I have no clue what the source of the bad fd issues could be, I don't see an obvious way it could affect egl-wayland but I'm not very familiar with firefox internals.

Thanks!

Reporter

Comment 36

•

2 months ago

@Austin: I was able to run that egl-wayland commit for about a half hour. It didn't crash on me but I did notice a couple cases where Firefox would lock up for about ten seconds, following by the whole screen locking up for a couple seconds later, and then everything resuming like normal. So this specific issue seems like it may be fixed but still more issues remaining. I also encountered a complete Firefox lockup and was forced to terminate it but I don't know if that's Wayland related or not.

Comment 37

•

2 months ago

[Parent 334218, Compositor] WARNING: Call to mmap failed: Bad file descriptor: file /builds/worker/checkouts/gecko/ipc/chromium/src/base/shared_memory_posix.cc:515

I don't think it's related to this issue at all - looks like bug in IPC code where SHM is mapped between processes so looks like this one comes from completely different Firefox part. Please file a new bug for it (also please attach possible crashes from about:crashes).

Thanks.

Flags: needinfo?(nodensntt)

Comment 38

•

2 months ago

(In reply to Michael Lelli from comment #36)

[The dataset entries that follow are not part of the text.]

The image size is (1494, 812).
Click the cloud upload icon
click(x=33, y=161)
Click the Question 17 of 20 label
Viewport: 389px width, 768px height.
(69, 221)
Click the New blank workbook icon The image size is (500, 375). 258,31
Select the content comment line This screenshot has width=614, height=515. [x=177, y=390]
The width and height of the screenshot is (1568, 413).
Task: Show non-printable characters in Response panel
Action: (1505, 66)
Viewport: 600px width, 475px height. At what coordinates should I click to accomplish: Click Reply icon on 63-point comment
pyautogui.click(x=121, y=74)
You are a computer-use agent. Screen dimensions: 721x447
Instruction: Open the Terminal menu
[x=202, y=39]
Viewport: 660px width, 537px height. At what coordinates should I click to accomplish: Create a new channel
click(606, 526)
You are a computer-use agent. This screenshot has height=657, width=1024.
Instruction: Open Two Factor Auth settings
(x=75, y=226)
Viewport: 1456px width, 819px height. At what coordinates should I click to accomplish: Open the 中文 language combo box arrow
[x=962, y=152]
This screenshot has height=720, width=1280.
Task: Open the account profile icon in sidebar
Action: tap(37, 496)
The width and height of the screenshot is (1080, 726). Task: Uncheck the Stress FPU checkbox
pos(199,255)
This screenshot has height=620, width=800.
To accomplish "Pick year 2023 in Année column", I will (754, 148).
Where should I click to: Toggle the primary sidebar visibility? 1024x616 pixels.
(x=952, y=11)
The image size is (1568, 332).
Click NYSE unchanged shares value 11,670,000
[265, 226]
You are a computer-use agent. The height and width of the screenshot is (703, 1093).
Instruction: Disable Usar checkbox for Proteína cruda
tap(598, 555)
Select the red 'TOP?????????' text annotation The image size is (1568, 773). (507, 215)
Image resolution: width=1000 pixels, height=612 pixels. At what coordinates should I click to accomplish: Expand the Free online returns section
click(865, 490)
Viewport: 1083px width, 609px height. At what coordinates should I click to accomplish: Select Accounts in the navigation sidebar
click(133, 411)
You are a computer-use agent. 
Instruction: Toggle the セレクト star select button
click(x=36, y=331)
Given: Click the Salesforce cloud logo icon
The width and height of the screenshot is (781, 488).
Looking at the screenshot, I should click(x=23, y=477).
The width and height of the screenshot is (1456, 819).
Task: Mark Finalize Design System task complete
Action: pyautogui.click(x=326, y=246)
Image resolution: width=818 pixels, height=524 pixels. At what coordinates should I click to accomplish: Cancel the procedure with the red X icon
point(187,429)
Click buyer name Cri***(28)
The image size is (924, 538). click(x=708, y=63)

@Austin: I was able to run that egl-wayland commit for about a half hour. It didn't crash on me but I did notice a couple cases where Firefox would lock up for about ten seconds, following by the whole screen locking up for a couple seconds later, and then everything resuming like normal. So this specific issue seems like it may be fixed but still more issues remaining. I also encountered a complete Firefox lockup and was forced to terminate it but I don't know if that's Wayland related or not.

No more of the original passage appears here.